In today’s fast-paced world, where mums and dads are both working hard to bring the bread to the table, the question of leaving kids on their own, even for some time remains unanswered. According to a study, around 40% of children in the world are ‘latch key’ kids, meaning, they return to empty homes, unlock the keys and settle in for a good amount of time before either of the parents returns home from work.
This is a trend developing more in recent times as the concept of the nuclear family, and both parents working is emerging, contrary to the past generations that consisted of stay-at-home moms only.
The golden question, ‘ When can I leave my child unattended fearlessly’ needs to be explored as more and more mums are now entering the workforce.
In this article, we will shed some light on the ‘right age’ for kids to be left alone and what measures parents can take to ensure their kids’ safety.
As human beings, we must understand that every child grows and matures at his/her own pace, and therefore one 10 years old may be completely different from another 10 years old in terms of maturity.
This is why countries and organizations have not yet specified rules and regulations when it comes to leaving children unattended, but, on the other hand, there are also strict punishments and legal consequences if children are found to be neglectfully left unsupervised, in some countries.
This is what we call a catch 22 situation where sound parental judgment is required before making a decision. As for the United States of America, every state has its own policy about leaving kids alone, In Ontario, Canada, the age at which a child can be left without an adult is 16 years. In the UK, age 16 is the number, but with a condition that they can not be left unsupervised overnight. So, we see every state has its own guidelines, but the most important element required when making this decision is; parental judgment of the circumstances and their child’s maturity level.
Some good questions to ask oneself before deciding to leave kids unattended could be:
What are the legal guidelines in the particular state/country I live in?
Is my child’s age according to the guidelines? -Can my child understand and follow the instructions in my absence?
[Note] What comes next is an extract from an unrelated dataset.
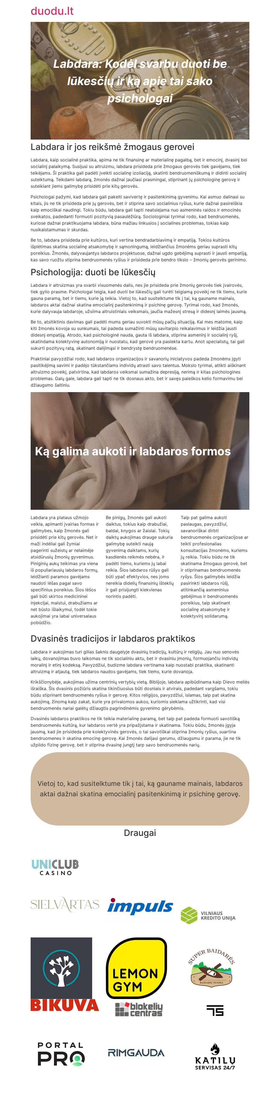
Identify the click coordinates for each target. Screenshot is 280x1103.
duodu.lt (52, 11)
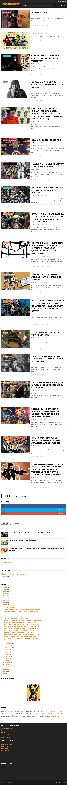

Is my neighborhood a safe place?
Is there someone in the neighborhood where the kids can go in case of any emergency?
How long would my absences be every day, will my child be able to cope? It is also very important to take these steps, to make the unsupervised time as safe as possible for your child:
Explain to your child, your itinerary, the duration of your absence, the time you expect to return home, and your location.
Make sure he has contact numbers of the parents, closest family members, or any person you trust, emergency numbers, and doctors’ number and address.
Ask your child if he feels confident, or if he feels scared. If he is not ready, don’t force it on him as it will instill fears and will affect his confidence.
Teach your kids how to lock doors, how to put out a fire or call for help, to keep away from sharp objects and flammable liquids.
Do set out rules clearly and have them written down in a place where they can read.
Instruct them how to never mention on any platform that they are home alone, in case the phone rings, teach them to reply by saying, ‘Mom can’t take the call right now, she will return your call” instead of telling her she is not home.
Have someone you trust to check on them once in a while. -Teach them never to open doors for strangers, and to people, they don’t trust.
Most of all, try leaving them for shorter periods of time, as a trial, before jumping straight into the routine. In a nutshell, there is no magic number, instead; it is a big decision for the parents who, sometimes, are left with no choice but this.
So, whenever taking this leap, sit down and talk with your children, give them a walkthrough of what it will be like, get community help and support, and most important of all, make sure you know the right rules and regulations imposed by your local Government.